Foto: Dorothee Deiss

In der von der Reformmuslima im letzten Jahr gegründeten Ibn Rushd-Goethe Moschee, beten Männer und Frauen gemeinsam und muslimische LGBTIQ* sind herzlich willkommen. Nach Paris und Kapstadt ist Berlin damit die nach blu.fm-Redaktionskenntnis dritte Hauptstadt weltweit, die eine von Muslimen selbst organisierte, liberale Moscheegemeinde hat.

Seyran Ateş: „Ich engagiere mich seit den 1980er Jahren für die Rechte von Frauen und Menschen unterschiedlicher sexueller Orientierungen. Als Anwältin und Kämpferin für Menschenrechte hatte ich immer die Menschen im Blick, die kein freies und selbstbestimmtes Leben führen dürfen. Aus diesem Grund habe ich auch die Ibn Rushd-Goethe Moschee gegründet. Ich wollte einen Ort schaffen, an dem die Menschen frei sind und ihren Glauben ohne Diskriminierung und Ausgrenzung praktizieren können. Der Preis für Zivilcourage freut mich sehr und bestärkt mich in meinem Engagement für ein selbstbestimmtes Leben aller Menschen nicht nachzulassen.“

Überreicht wird der SoSA Sonderpreis im Rahmen des heutigen CSD-Empfangs vor geladenen Gästen von Jörg Steinert, Geschäftsführer des Lesben- und Schwulenverbandes Berlin-Brandenburg (LSVD): „Seyran Ateş setzt sich mit viel Leidenschaft für einen aufgeklärten Islam ein.
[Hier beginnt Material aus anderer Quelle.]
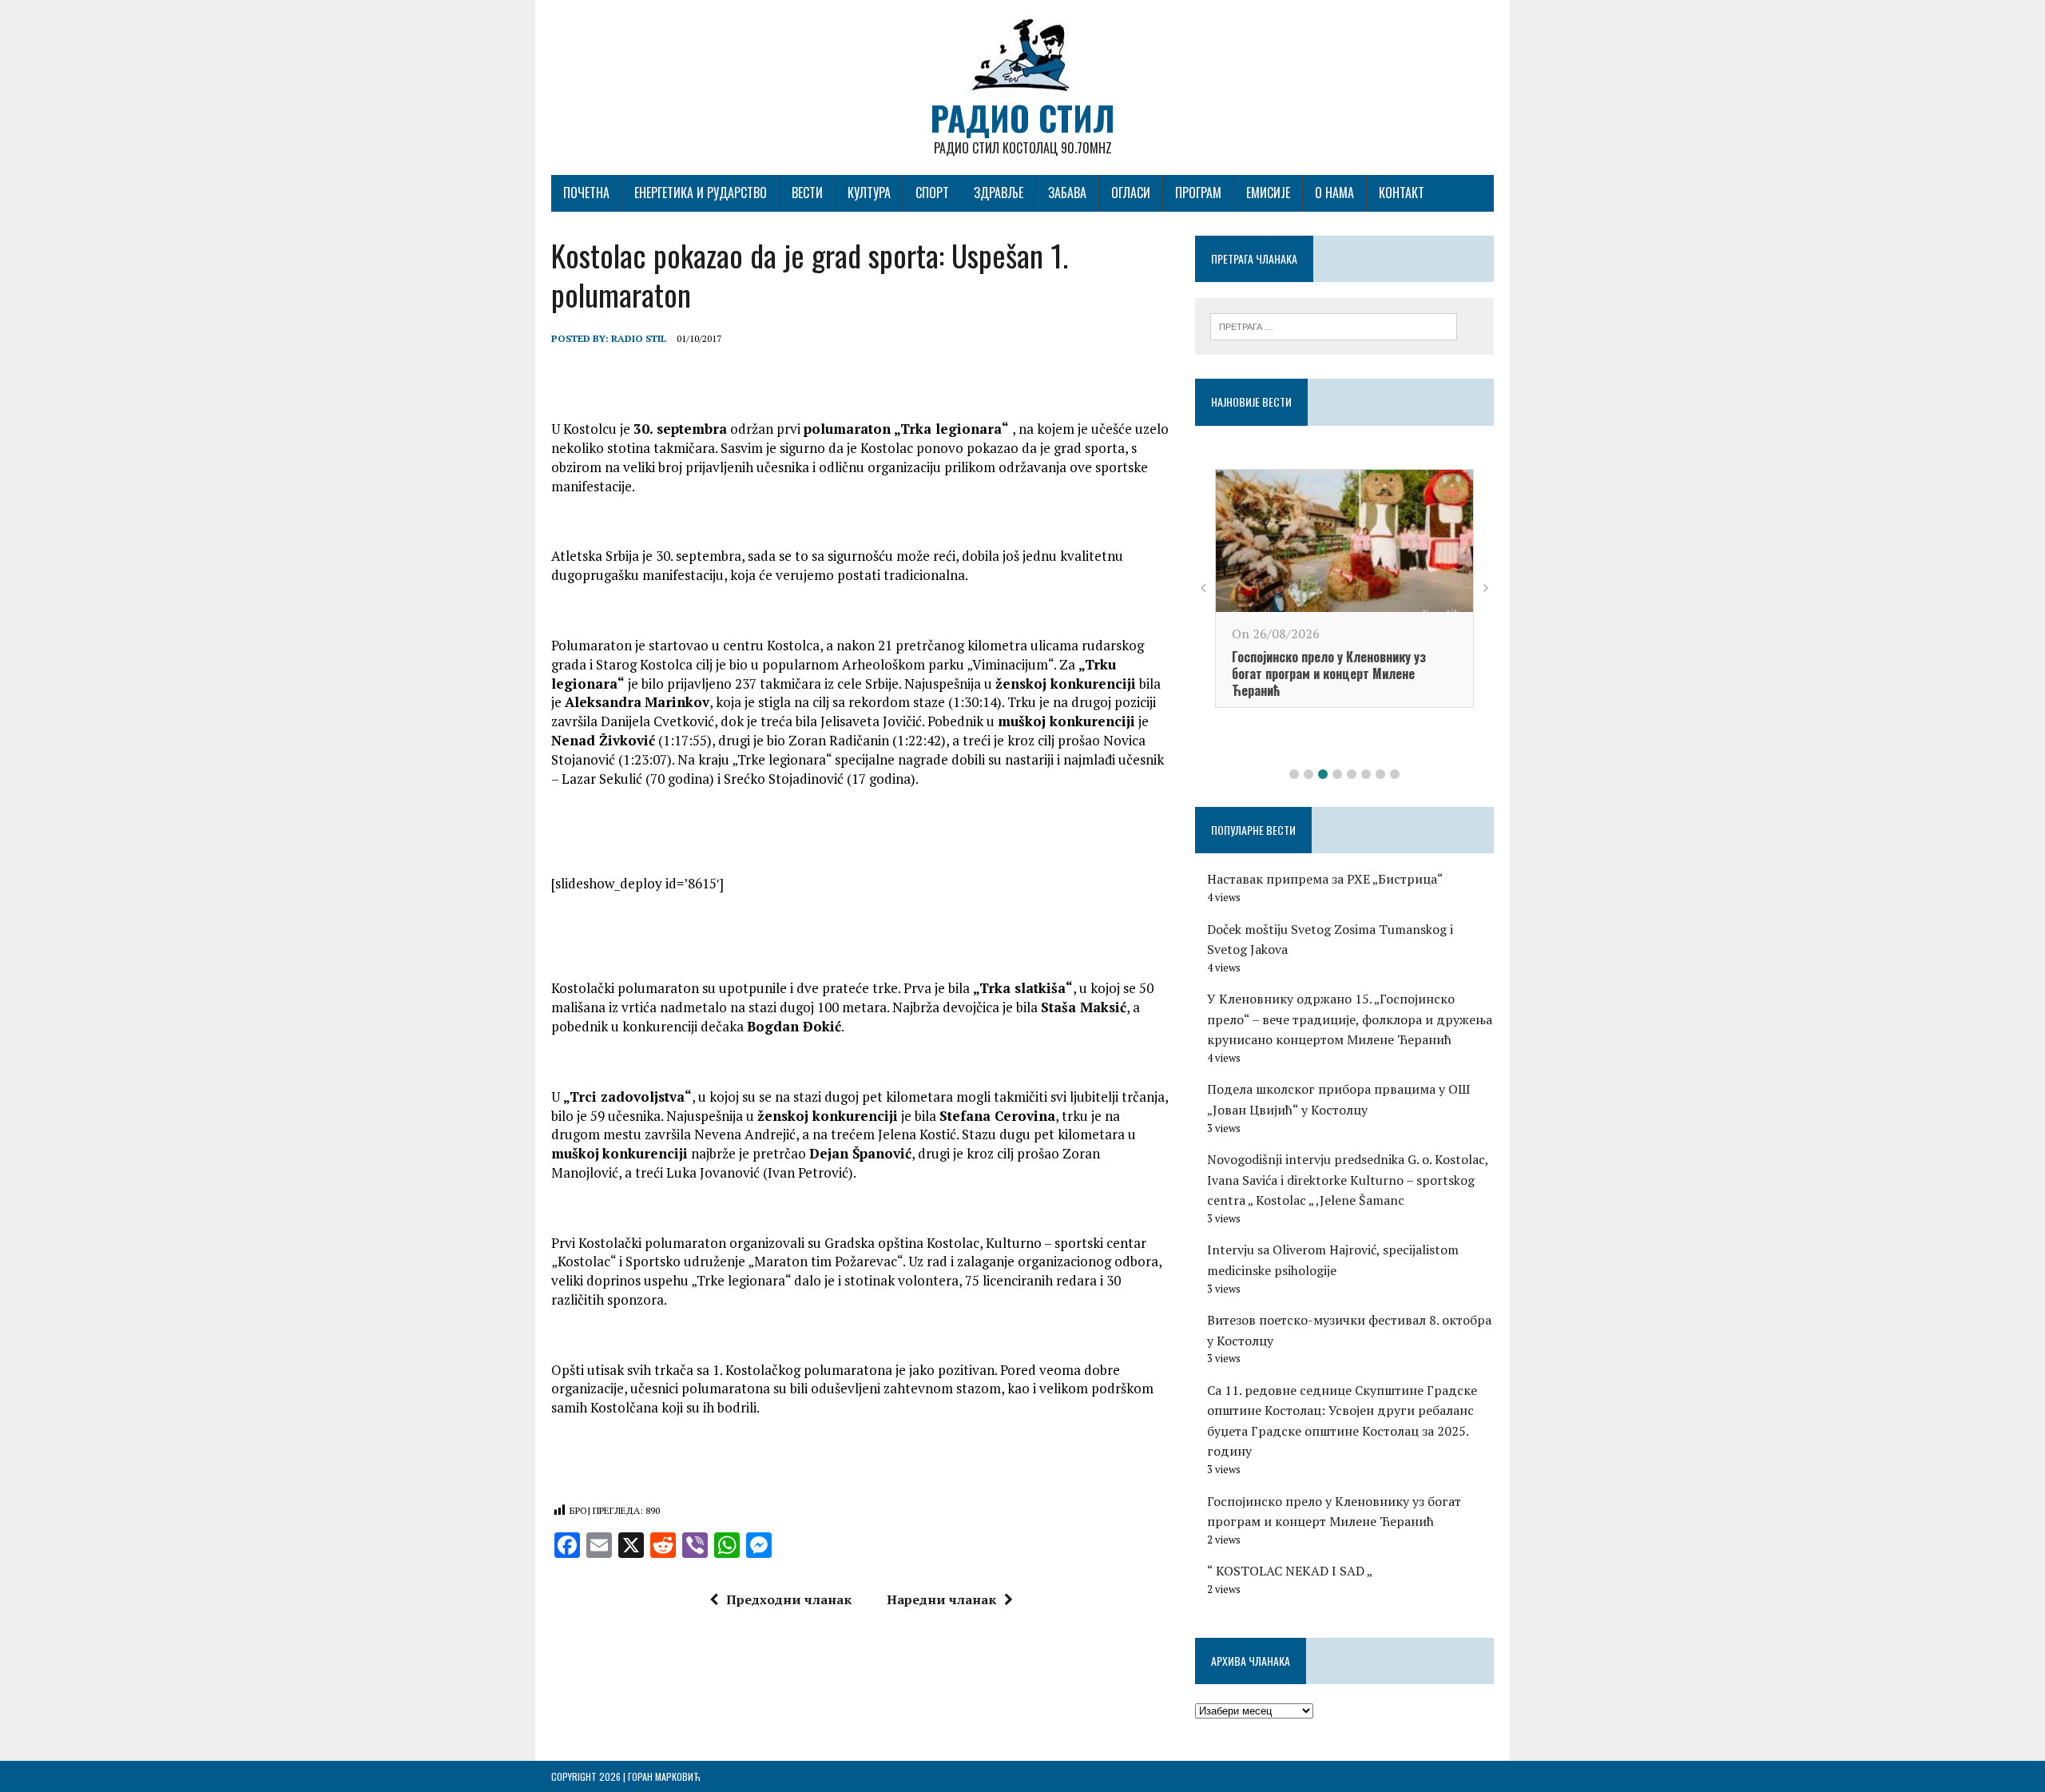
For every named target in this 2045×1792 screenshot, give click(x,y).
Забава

Das Recht auf sexuelle Selbstbestimmung steht dabei im Mittelpunkt ihres Wirkens. Die im vergangenen Jahr von ihr gegründete Ibn Rushd-Goethe Moschee ist die erste Moschee in Deutschland, die Menschen nicht aufgrund ihrer sexuellen und geschlechtlichen Identität diskriminiert. Seit über 30 Jahren macht Seyran Ateş auf gesellschaftliche und politische Missstände aufmerksam. Sie stößt damit wichtige gesellschaftliche Diskurse an. In Folge dessen wird sie angefeindet, bedroht und verleumdet. Doch Seyran Ateş lässt sich nicht unterkriegen. Dafür gilt Ihr unser Dank, unser Respekt und unsere Solidarität.“

Kritik an rot-rot-grünem Senat

Foto: LSVD BB

Der Lesben- und Schwulenverband Berlin-Brandenburg (LSVD) hat sich heute zeitgleich in einem Schreiben an den Berliner Senat über die Zusammensetzung des Beirats des Instituts für Islamische Theologie an der Humboldt-Universität beschwert. Das Institut wird vom Land Berlin mit mehreren Millionen Euro unterstützt und hat ausschließlich nicht-liberale islamische Gemeinschaften in seinen Beirat berufen. Unter anderem ist die Islamische Gemeinschaft der schiitischen Gemeinden Deutschlands (IGS) vertreten, dessen Vorstand in einer Pressemitteilung die „Ehe für alle“ als „gesellschaftliche Verirrung sowie eine Verwässerung jeglicher Moral“ bezeichnet hat. 

Bereits das Jüdische Forum für Demokratie und gegen Antisemitismus (JFDA) hatte sich jüngst bestürzt darüber gezeigt, dass die IGS den Al-Quds-Marsch unterstützte und damit Antisemitismus fördere. Sosa-Preisträgerin Seyran Ates kritisiert dieses Vorgehen seit Monaten.

LSVD-Landesvorständin Yasmine-Blanche Werder und LSVD-Landesvorstand Ulrich Keßler haben den für Religionsgemeinschaften zuständigen Senator Dr. Klaus Lederer, den für Antidiskriminierung zuständigen Senator Dr. Dirk Behrendt und den für Wissenschaft zuständigen Staatssekretär Steffen Krach aufgefordert, tätig zu werden.

„Die bisherige Lösung der Beiratsbesetzung wird weder der Landesverfassung und dem dort verankerten Diskriminierungsschutz noch dem Anspruch des Koalitionsvertrages und dort insbesondere dem Kapitel „Regenbogenhauptstadt Berlin“ gerecht,“ so der LSVD.